== Segment start ==
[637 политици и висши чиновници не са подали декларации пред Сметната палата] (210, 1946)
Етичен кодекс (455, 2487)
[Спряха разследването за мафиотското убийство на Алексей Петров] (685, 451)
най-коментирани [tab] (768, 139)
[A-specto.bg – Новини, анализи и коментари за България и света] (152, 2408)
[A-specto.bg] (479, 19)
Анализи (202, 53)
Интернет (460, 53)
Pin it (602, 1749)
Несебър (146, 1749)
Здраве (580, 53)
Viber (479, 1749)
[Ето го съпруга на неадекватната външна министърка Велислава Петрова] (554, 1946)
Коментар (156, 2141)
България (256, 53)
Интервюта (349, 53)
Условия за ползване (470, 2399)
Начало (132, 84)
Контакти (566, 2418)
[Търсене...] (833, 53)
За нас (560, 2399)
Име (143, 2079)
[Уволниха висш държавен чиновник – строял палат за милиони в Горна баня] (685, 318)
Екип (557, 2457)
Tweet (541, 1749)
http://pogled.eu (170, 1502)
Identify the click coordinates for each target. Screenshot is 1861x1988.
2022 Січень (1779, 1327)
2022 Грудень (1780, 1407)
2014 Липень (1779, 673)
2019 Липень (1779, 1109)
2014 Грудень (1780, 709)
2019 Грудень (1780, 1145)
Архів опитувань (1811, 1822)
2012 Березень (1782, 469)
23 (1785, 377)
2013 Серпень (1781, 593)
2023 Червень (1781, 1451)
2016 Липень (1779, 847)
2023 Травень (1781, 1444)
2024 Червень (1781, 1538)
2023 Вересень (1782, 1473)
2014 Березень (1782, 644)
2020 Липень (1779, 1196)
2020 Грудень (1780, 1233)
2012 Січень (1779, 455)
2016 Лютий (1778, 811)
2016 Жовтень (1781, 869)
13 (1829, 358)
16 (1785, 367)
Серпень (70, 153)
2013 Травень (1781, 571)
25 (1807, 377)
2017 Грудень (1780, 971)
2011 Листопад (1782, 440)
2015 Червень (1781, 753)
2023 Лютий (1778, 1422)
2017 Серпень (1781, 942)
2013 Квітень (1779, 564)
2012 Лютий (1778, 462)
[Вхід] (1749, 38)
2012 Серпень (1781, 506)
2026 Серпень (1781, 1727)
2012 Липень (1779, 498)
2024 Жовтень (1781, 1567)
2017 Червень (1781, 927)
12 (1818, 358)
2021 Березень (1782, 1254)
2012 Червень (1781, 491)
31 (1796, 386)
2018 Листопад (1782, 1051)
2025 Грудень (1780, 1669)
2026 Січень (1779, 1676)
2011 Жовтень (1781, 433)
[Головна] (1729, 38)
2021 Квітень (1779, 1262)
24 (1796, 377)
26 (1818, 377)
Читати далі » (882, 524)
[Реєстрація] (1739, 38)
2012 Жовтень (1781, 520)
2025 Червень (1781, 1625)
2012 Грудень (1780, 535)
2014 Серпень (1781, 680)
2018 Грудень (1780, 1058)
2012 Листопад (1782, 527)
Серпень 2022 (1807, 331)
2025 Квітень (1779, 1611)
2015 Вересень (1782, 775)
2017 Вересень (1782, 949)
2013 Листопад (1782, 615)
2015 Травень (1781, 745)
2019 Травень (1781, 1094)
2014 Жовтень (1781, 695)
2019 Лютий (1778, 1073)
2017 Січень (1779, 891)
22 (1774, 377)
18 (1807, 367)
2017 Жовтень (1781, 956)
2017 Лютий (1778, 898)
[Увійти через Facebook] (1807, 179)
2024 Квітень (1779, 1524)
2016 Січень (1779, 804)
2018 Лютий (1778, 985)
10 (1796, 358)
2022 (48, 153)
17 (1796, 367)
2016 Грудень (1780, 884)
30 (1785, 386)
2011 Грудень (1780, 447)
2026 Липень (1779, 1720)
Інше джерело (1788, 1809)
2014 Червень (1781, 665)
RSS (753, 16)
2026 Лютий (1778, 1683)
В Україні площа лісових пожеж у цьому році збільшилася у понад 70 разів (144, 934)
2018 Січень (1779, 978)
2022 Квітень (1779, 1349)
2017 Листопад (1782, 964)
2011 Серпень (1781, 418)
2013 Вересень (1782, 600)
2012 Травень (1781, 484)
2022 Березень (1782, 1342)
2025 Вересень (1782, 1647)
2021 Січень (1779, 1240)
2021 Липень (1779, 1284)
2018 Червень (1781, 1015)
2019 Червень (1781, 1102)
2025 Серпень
== Segment end ==
§ **Exercise objective**
Give again exactly, and only, the lines above starting at the one with "най-коментирани [tab] (768, 139)" and ending at the one with "2023 Червень (1781, 1451)".

§ **Output**
най-коментирани [tab] (768, 139)
[A-specto.bg – Новини, анализи и коментари за България и света] (152, 2408)
[A-specto.bg] (479, 19)
Анализи (202, 53)
Интернет (460, 53)
Pin it (602, 1749)
Несебър (146, 1749)
Здраве (580, 53)
Viber (479, 1749)
[Ето го съпруга на неадекватната външна министърка Велислава Петрова] (554, 1946)
Коментар (156, 2141)
България (256, 53)
Интервюта (349, 53)
Условия за ползване (470, 2399)
Начало (132, 84)
Контакти (566, 2418)
[Търсене...] (833, 53)
За нас (560, 2399)
Име (143, 2079)
[Уволниха висш държавен чиновник – строял палат за милиони в Горна баня] (685, 318)
Екип (557, 2457)
Tweet (541, 1749)
http://pogled.eu (170, 1502)
Identify the click coordinates for each target. Screenshot is 1861x1988.
2022 Січень (1779, 1327)
2022 Грудень (1780, 1407)
2014 Липень (1779, 673)
2019 Липень (1779, 1109)
2014 Грудень (1780, 709)
2019 Грудень (1780, 1145)
Архів опитувань (1811, 1822)
2012 Березень (1782, 469)
23 (1785, 377)
2013 Серпень (1781, 593)
2023 Червень (1781, 1451)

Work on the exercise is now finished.